Growing through acquisitions is in A-B InBev’s DNA. The deal to buy Anheuser-Busch came just four years after Belgium’s Interbrew and Brazil’s Ambev combined to create InBev. Last year, A-B InBev bought the rest of Grupo Modelo, maker of Corona and other beers, that it didn’t already own for $20.1 billion. And this year, it acquired the leading brewer in South Korea, Oriental Brewery, for $5.8 billion.
SABMiller’s strength in Africa, China and other countries where InBev wants to grow makes it an attractive combination, Williams said.
“I think SABMiller is their number one target,” he said. “InBev wants to be the global, dominant player in beer, and this would help them do that.”
A combination of the two beer giants would be closely watched on Pestalozzi Street, where A-B InBev’s North American operations are based. The 2008 deal made some A-B executives and shareholders very wealthy, but it also resulted in job losses. What impact a deal with SABMiller would have in St. Louis is unclear, but many analysts say it would be minimal as SABMiller would likely have to divest its U.S. operations to satisfy antitrust concerns.
If a megasized deal is in the works, many roadblocks would stand in the way, including the high price SABMiller would command and antitrust battles domestically and overseas.
Some analysts are speculating SABMiller could make a defensive move and partner instead with London-based Diageo, maker of Smirnoff, Guinness and Baileys, to stave off a hostile bid. A-B had considered a similar move with Grupo Modelo in 2008.
“Logistically and strategically, the best pair-up would be A-B InBev and SABMiller,” said Morningstar equity analyst Philip Gorham. “I certainly think a big deal could be done. A-B InBev has the cash to do something. It should be SABMiller.”
However, the high price it would take to acquire SABMiller makes the deal out of reach even to A-B InBev, Gorham said. “I don’t see how (A-B InBev) could create value at today’s price.”
A-B InBev already has the largest market share in the United States, followed by Chicago-based MillerCoors, a joint venture created in 2007 by SABMiller and Molson Coors Brewing Co. to sell their beers in this country.
A merger would likely require the sale of SABMiller’s stake in MillerCoors in the U.S. to another party to satisfy antitrust concerns, akin to what happened with Modelo.
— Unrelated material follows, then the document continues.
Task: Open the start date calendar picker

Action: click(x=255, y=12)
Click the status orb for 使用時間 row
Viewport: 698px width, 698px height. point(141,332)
In a January interview with Bloomberg News, SABMiller CEO Alan Clark said a case could be made for a combination between SABMiller and A-B InBev, but it would likely require U.S. divestitures. “You could get the numbers to work,” Clark told Bloomberg. “There would be value loss and value destruction because they’d know that they’d have to sell the U.S. though.”
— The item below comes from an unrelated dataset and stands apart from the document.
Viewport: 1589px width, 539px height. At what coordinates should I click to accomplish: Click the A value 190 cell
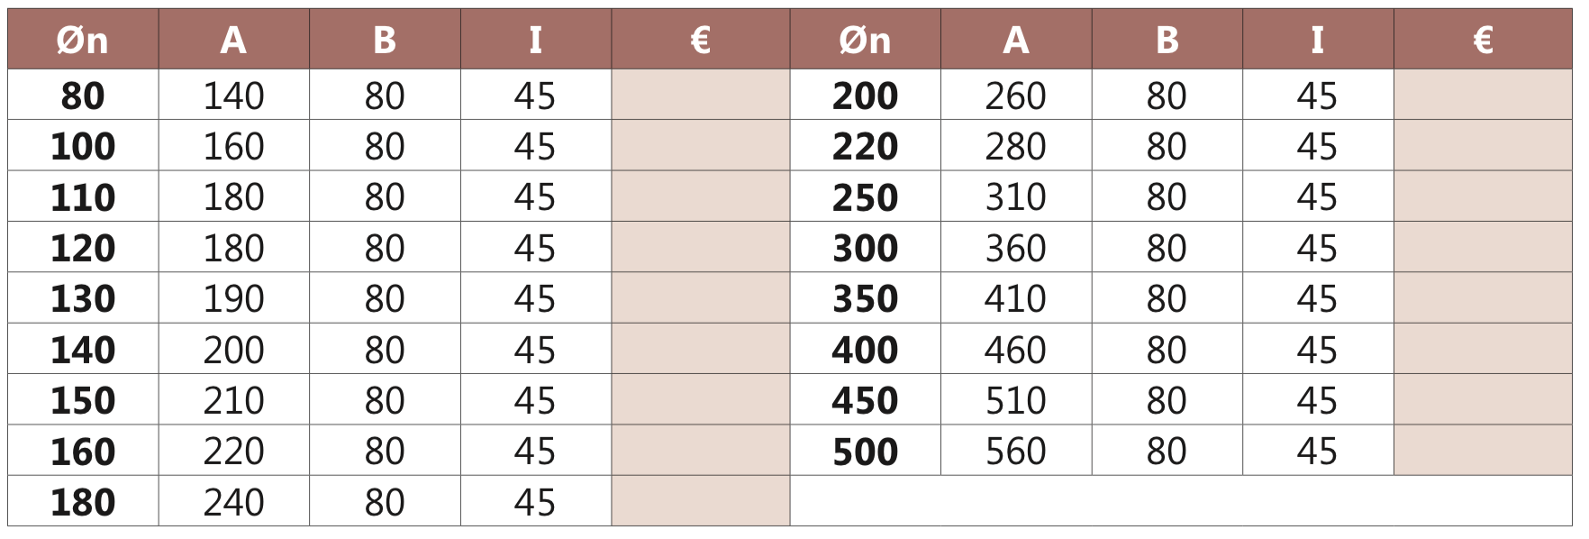(234, 298)
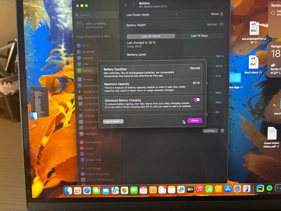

In late June, Denver-based Molson Coors Brewing Co.’s Chief Executive Peter Swinburn wouldn’t rule out the possibility of his company acquiring MillerCoors in an interview with the Wall Street Journal. “The important thing for me is to put the company in position to take advantage of whatever comes our way,” Swinburn told the financial newspaper.
The U.S. Justice Department sued to block A-B InBev’s purchase of the rest of Modelo in early 2013, arguing that the merger of the nation’s No. 1 and No. 3 biggest beer-sellers would be bad for beer-drinkers. The Justice Department relented only after a deal was struck for New York-based Constellation Brands to acquire the Grupo Modelo’s U.S. beer business from A-B InBev.
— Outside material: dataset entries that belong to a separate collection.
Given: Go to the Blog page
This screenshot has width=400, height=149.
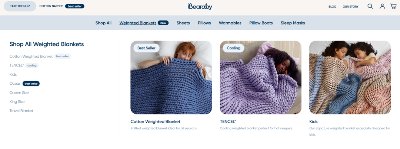Looking at the screenshot, I should [332, 7].
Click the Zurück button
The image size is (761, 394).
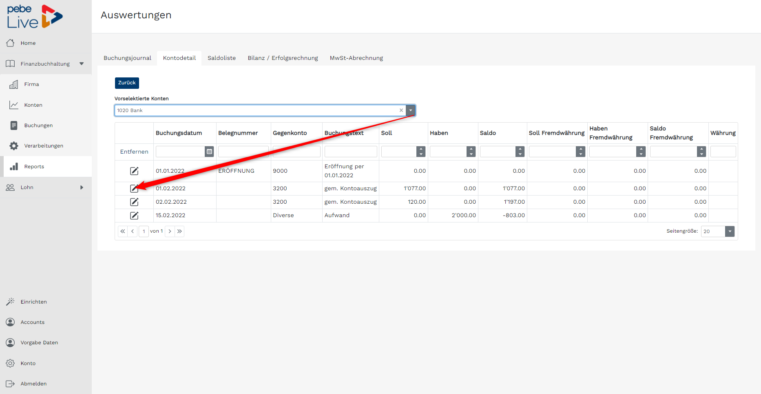127,83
Bevmark’s Pirko said Brito has a track record of looking beyond obstacles to make a deal come together.
“There are antitrust issues galore here, but the way Brito thinks and acts, this is just the sort of ‘go for the gusto’ thing he likes,” Pirko said.
Pirko also doesn’t agree that there’s a price too far out of reach for A-B InBev. “That’s the same thing we heard about the St. Louis deal,” he said. “This really is a workable deal.”